● **Study text**
━━━

The Lighter Side
DORMITORY: When you rearrange the letters: DIRTY ROOM
THE MORSE CODE: When you rearrange the letters: HERE COME DOTS
SNOOZE ALARMS: When you rearrange the letters: ALAS! NO MORE ZS
A DECIMAL POINT: When you rearrange the letters: I'M A DOT IN PLACE
ELEVEN PLUS TWO: When you rearrange the letters: TWELVE PLUS ONE
High Medical Cost
As I was admitted to the hospital for a procedure, the clerk asked for my wrist, saying, "I'm going to give you a bracelet."
"Has it got rubies and diamonds?" I asked coyly.
"No," he said. "But it will cost just as much."
A fourth-grade teacher was giving her pupils a lesson in logic. "Here is the situation," she said.
"A man is standing up in a boat in the middle of a river, fishing. He loses his balance, falls in, and begins yelling for help.
His wife hears the commotion, knows he can't swim, and runs down to the bank. "Why do you think she ran to the bank?" A girl raised her hand and asked, "To draw out his savings?"

━━━

● **Dataset content**

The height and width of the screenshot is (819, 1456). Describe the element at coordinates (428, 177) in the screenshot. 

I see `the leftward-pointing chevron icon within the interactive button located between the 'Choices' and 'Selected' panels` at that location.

━━━

● **Your tasks**
**1.** Transcribe the passage of the Lighter Side jokes that opens with the words containing "The Lighter Side" and closes with "yelling for help.".
**2.** Go on with the Lighter Side jokes, starting after their last sentence.

● **Answers by task**
**1.**
The Lighter Side
DORMITORY: When you rearrange the letters: DIRTY ROOM
THE MORSE CODE: When you rearrange the letters: HERE COME DOTS
SNOOZE ALARMS: When you rearrange the letters: ALAS! NO MORE ZS
A DECIMAL POINT: When you rearrange the letters: I'M A DOT IN PLACE
ELEVEN PLUS TWO: When you rearrange the letters: TWELVE PLUS ONE
High Medical Cost
As I was admitted to the hospital for a procedure, the clerk asked for my wrist, saying, "I'm going to give you a bracelet."
"Has it got rubies and diamonds?" I asked coyly.
"No," he said. "But it will cost just as much."
A fourth-grade teacher was giving her pupils a lesson in logic. "Here is the situation," she said.
"A man is standing up in a boat in the middle of a river, fishing. He loses his balance, falls in, and begins yelling for help.

**2.**
The professor's payback
A professor handed out his quarterly exam and returned to his desk. When the students handed them back, the professor saw Jack's had a $100 bill and a note saying. "A dollar per point."
When the professor handed out the graded exams, Jack eagerly looked for his grade and found, instead, $64.
Secret of a happy marriage
A woman was sipping a glass of wine, while sitting on the patio with her husband. She coos "I love you. I don't know how I could ever live without you."
Her husband asks, "Is that you or the wine talking?"
She replies, "It's me ... talking to the wine."